You know I always felt like I knew what I was doing and that "oh yea I'm something in the transgender umbrella". Well I just finally verbalized it out loud. I actually said externally what I felt internally for the first time ever. Somehow I feel more authentic. Somehow I feel like "one of us" in a true sense now. I'm not out like some of us, but today was a great step in understanding myself. So this is my advice to people still struggling with their gender identity. Think about it. Internalize it. Then actually say it to yourself and see if it feels right. That may seem trivial but I just lifted a rather heavy weight off my shoulders by this simple fact. My journey hasn't ended, it just truly started I feel. Glad to finally feel like I'm part of the community and not somehow "fake". You are all great... Don't forget that.

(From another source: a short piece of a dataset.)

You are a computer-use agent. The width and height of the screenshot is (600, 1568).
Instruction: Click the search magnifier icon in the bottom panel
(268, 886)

Congrats! If there's anything close to as difficult as coming out to your parents it's coming out to yourself. I considered myself bisexual for quite a few years (though I didn't give it much thought or seriously pursue anyone of either sex), but I don't think I ever actually said it out loud. In recent months I've finally started to label myself as gay and it was so hard to verbalize is, even with nobody around. Saying it a few times was somewhat of a liberating experience and now I find myself blurting it out all the time when nobody is around. It's a small step, but an important one.

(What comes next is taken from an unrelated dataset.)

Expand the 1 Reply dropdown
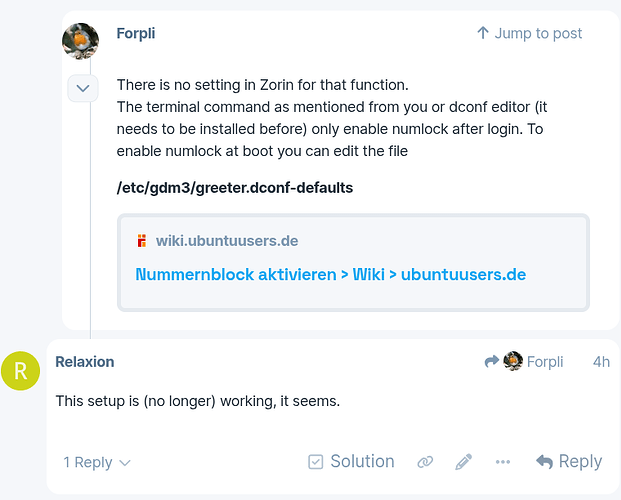 (x=97, y=463)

^ Absolutely. I can only imagine how tough that moment must be for people who regret their sexuality and would truly change it if given a choice. I'm not happy about my inability to force myself out, but I'm content with who I'm attracted to and it was still very difficult for me to spit out those two words "I'm gay."
Congrats, Kasey, and welcome to "us!" know you know as much as anybody about my struggles with gender identity; I may now consider myself to be "femme androgyne" but still refer to myself as "girl,"even if it's not all the way a accurate. It just feels more right. My partner is fabulous and makes me feel special now that she understands me more, and that I've come to understand myself more. It's a wonderful feeling to know you've figured something out about yourself! Welcome to the beginning of a fantastic journey!
That's interesting Advice Kasey ill be sure to try it when im next home alone and noone is around to hear me say it.
If you can verbalize it aloud then that is believe it or not a huge step. I've always known... but I have never actually said it aloud. Last night I think was the first time I ever truly accepted it about myself.
Saying it outloud is really hard...I remember the first time I did it I thought I was going to be sick I was shaking so badly.
Well done Kasey. <3 First time I said it out loud, was to my doctor. I went completely silent after that. :L
You know what... I'm going to change something else now despite whatever I can present as I'm going to identify as what I feel like.
Congratulations. This is a massive step! Well done. I still find it hard to say aloud that I'm a man or that I'm transsexual. Trans or transgender is what I'm comfortable with at the moment.
Congrats, Kasey! I'm so happy for you! I had to go through essentially the same process. I had to actually say it out loud to really realize it, and it felt great. That's when I really, truly realized that I'm a man. I'm glad you're coming to terms with yourself. You're beautiful and look very strong and self-assured. You're awesome. ---------- Post added 9th Apr 2014 at 11:45 AM ---------- Honestly, I'm not transsexual either. I'm transgender. I don't plan on getting on T or having surgery (at least not bottom surgery), so that's what I am. You're fine. Just take your time, bro.
You make me envious, Kasey. I think that my label of Gender Fluid is probably a transitional state for me. I get to have a label and feel secure while at the same time continue to explore my feelings. The best part is, I can take as long as I want... Or maybe that's the worst part. Odd as it may sound, I want to be a trans girl. I know people that are have to deal with dozens of problems and usually they struggle to find happiness and peace all their lives... Is it silly for me to wish for any of that? Maybe it is, but maybe I'm not wishing for something I'm not, maybe I'm wishing that I'll admit to being something that I am. Am I jealous of trans girls because they have the courage to admit to themselves who and what they are? Maybe... but it's too early for me to tell, I think. Anyway, I'm glad you made this thread, Kasey. Whatever happens to me, I can safely say I made SOME progress today. If only I knew what that progress is in exactly.